Residual disease after neoadjuvant chemoradiotherapy for oesophageal cancer: locations undetected by endoscopic biopsies in the preSANO trial

Introduction

After neoadjuvant chemoradiotherapy (nCRT) for locally advanced oesophageal cancer, nearly one-third of patients have a pathologically complete response (pCR; no residual tumour cells in the resection specimen)1. This underlines the need to reconsider standard oesophageal resection for all patients after nCRT. Oesophagectomy is associated with postoperative mortality and high morbidity rates. Therefore, it would be beneficial if patients who continue to have a clinically complete response (cCR) during active surveillance could be spared oesophagectomy2. During active surveillance, frequent clinical response evaluations (CREs) are performed to assess the presence of residual locoregional disease or distant metastases. The main concern in active surveillance is residual disease remaining undetected during follow-up. Small nests of residual disease could progress to an unresectable tumour or metastases. Accurate CREs are crucial to an active surveillance strategy.

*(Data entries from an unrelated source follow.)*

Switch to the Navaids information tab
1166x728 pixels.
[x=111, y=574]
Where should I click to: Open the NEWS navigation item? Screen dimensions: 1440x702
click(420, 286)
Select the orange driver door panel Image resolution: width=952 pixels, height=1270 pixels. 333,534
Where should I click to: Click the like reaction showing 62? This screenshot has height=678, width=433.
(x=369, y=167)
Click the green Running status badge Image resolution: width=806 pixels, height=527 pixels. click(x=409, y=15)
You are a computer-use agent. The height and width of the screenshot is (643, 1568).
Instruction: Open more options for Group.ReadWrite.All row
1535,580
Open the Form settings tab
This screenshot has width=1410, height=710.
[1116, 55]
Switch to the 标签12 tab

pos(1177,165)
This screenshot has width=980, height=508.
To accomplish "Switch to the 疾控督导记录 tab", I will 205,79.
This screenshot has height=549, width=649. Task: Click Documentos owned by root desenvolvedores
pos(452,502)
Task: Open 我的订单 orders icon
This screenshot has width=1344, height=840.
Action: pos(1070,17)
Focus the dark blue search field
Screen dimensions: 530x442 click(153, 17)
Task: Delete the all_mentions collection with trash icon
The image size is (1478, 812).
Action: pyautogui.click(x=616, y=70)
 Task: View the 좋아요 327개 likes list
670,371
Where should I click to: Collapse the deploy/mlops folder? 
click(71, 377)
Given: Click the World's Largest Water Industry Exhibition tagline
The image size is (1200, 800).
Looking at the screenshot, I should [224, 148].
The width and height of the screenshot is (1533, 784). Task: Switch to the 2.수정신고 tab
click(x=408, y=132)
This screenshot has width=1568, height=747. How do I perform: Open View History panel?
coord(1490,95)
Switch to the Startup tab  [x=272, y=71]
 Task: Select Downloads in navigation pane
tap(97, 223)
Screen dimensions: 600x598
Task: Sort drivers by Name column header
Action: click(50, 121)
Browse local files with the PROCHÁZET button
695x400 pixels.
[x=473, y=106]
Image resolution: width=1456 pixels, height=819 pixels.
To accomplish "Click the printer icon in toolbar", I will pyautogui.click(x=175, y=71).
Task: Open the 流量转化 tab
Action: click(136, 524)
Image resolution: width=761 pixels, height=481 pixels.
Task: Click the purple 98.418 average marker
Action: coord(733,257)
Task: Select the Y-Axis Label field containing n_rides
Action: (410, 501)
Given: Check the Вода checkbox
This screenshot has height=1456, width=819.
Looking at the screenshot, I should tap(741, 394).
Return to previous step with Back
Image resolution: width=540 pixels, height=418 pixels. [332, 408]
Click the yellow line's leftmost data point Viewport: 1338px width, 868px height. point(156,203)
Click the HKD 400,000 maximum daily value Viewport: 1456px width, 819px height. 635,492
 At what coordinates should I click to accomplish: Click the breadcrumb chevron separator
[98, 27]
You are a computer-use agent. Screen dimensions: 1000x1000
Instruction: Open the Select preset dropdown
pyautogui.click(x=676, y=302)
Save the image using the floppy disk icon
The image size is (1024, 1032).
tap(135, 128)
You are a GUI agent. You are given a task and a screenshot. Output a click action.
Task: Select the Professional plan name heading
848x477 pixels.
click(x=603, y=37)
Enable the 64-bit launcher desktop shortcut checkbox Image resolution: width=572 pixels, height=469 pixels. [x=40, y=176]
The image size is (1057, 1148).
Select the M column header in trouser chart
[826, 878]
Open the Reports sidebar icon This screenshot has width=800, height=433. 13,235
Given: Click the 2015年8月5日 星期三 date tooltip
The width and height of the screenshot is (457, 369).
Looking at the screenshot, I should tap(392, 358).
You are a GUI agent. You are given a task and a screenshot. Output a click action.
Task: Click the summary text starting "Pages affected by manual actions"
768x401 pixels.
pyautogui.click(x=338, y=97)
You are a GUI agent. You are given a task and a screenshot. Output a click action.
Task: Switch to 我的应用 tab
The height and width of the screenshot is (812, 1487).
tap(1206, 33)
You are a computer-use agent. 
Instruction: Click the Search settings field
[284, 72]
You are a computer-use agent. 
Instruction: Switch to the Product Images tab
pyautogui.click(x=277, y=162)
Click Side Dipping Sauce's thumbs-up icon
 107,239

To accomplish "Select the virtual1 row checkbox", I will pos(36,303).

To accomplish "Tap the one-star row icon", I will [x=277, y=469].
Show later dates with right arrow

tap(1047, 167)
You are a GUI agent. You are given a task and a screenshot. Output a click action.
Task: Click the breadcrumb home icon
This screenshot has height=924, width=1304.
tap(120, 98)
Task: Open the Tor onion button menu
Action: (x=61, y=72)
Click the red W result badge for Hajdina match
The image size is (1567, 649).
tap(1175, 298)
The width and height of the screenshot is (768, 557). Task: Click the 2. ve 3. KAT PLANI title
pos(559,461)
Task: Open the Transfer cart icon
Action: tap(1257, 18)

The preSANO trial3, 4 assessed the accuracy of detecting residual disease after nCRT. Endoscopy with biopsies had a sensitivity of 69 per cent for detecting residual tumour with a tumour regression grade (TRG) of 3–4 (more than 10 per cent residual tumour cells), according to the modified Mandard score described by Chirieac and colleagues5. The sensitivity increased to 90 per cent when the endoscopic biopsy protocol included bite-on-bite biopsies to obtain tissue from the deeper layers of the oesophageal wall. Theoretically, bite-on-bite biopsies have the potential to reach deeper layers of the oesophageal wall and therefore to detect submucosal tumours located underneath a tumour-free mucosa6. Submucosal tissue can be identified histologically by the presence of specific anatomical structures that are absent from mucosal biopsies, that is mucinous glands and thick-walled blood vessels7. Although the sensitivity for detection of residual disease increased after the introduction of bite-on-bite biopsies, it remains unclear whether this was achieved by deeper sampling of the oesophageal wall or by the fact that, for instance, more biopsies were taken. Furthermore, biopsies alone still have a limited negative predictive value for detection of residual disease after nCRT8.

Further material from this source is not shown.